Indeed. But that requires knowledge of lexing/parsing methods, so it
is confusing to a newbie programmer, and even some not-so-newbie
programmers can get confused. A programming language should primarily
be easy to read (parse) by a human reader and only secondarily be easy
to parse by a computer. Ambiguity is a problem for both, but long
lookahead is usually not a problem for human readers, but may
challenge some parsing methods. Having a huge hierarchy of operator
precedences is no problem for most parsing methods (certainly not
LR-based methods), but it can make programs hard to read for humans.
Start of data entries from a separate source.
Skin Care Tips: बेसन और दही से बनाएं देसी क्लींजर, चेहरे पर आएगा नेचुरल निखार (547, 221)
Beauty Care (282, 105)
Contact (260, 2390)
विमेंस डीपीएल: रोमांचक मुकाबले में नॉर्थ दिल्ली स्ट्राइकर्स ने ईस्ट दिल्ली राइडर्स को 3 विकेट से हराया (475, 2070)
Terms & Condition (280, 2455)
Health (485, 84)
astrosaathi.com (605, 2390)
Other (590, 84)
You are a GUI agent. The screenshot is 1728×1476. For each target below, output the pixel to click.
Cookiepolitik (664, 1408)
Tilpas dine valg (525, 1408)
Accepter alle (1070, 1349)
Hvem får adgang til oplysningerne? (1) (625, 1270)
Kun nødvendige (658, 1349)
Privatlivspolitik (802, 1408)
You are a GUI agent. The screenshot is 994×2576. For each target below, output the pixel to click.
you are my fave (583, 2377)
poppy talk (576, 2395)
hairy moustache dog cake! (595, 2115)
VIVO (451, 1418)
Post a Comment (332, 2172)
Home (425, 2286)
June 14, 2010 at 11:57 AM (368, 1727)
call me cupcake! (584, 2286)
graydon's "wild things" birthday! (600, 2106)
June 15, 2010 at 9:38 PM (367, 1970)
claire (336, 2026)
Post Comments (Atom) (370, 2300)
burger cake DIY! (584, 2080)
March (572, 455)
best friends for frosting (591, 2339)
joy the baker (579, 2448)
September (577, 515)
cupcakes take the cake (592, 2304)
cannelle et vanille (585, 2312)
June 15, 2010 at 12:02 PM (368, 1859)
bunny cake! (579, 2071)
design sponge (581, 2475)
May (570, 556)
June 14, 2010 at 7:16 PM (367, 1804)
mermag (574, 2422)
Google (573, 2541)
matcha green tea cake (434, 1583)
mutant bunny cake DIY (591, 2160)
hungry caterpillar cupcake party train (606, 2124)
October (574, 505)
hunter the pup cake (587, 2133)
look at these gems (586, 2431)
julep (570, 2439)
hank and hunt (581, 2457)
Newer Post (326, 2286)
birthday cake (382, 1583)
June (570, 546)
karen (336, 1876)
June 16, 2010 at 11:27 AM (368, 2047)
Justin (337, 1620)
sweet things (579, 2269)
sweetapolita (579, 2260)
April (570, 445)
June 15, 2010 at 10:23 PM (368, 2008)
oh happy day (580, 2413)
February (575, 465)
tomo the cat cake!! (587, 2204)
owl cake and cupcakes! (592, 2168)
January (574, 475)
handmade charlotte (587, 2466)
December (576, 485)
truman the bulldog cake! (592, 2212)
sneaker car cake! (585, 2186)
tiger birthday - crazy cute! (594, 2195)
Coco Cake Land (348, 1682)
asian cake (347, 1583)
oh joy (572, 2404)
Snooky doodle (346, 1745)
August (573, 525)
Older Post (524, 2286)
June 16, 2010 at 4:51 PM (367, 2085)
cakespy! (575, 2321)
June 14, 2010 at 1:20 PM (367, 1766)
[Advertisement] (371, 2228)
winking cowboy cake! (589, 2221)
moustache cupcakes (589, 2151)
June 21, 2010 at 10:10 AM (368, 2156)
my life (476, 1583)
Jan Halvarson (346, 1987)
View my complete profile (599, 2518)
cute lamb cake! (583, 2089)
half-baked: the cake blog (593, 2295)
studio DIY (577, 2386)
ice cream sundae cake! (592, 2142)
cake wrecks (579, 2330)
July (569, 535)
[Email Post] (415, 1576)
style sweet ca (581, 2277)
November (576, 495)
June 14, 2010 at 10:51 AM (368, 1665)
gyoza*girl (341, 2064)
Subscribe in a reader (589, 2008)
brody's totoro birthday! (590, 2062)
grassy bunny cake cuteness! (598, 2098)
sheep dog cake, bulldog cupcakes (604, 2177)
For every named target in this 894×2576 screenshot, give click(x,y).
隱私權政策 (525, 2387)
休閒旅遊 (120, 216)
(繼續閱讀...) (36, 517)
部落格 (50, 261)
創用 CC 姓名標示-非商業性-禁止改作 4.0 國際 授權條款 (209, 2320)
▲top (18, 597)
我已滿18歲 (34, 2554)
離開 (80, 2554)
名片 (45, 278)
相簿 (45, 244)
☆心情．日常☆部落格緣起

C++ has (IMO) gone over the top with the number of predefined
operators and precedence levels.


Most programmers have no problem with the four arithmetic operators, and
can fairly easily also remember the precedences of comparison operators
and logical connectives. So an idea (employed by, IIRC, OCaml) is to
let operators have a precedence that is determined by their first
character. So +. has the same precedence as + and so on. That is a
fairly neat idea, and by allowing all combinations of characters from a
subset of the non-alphanumeric characters in operator names, you also
avoid C's problem of parsing +++: It is parsed as a single operator, and
if it is not defined in the program, that is reported as an error.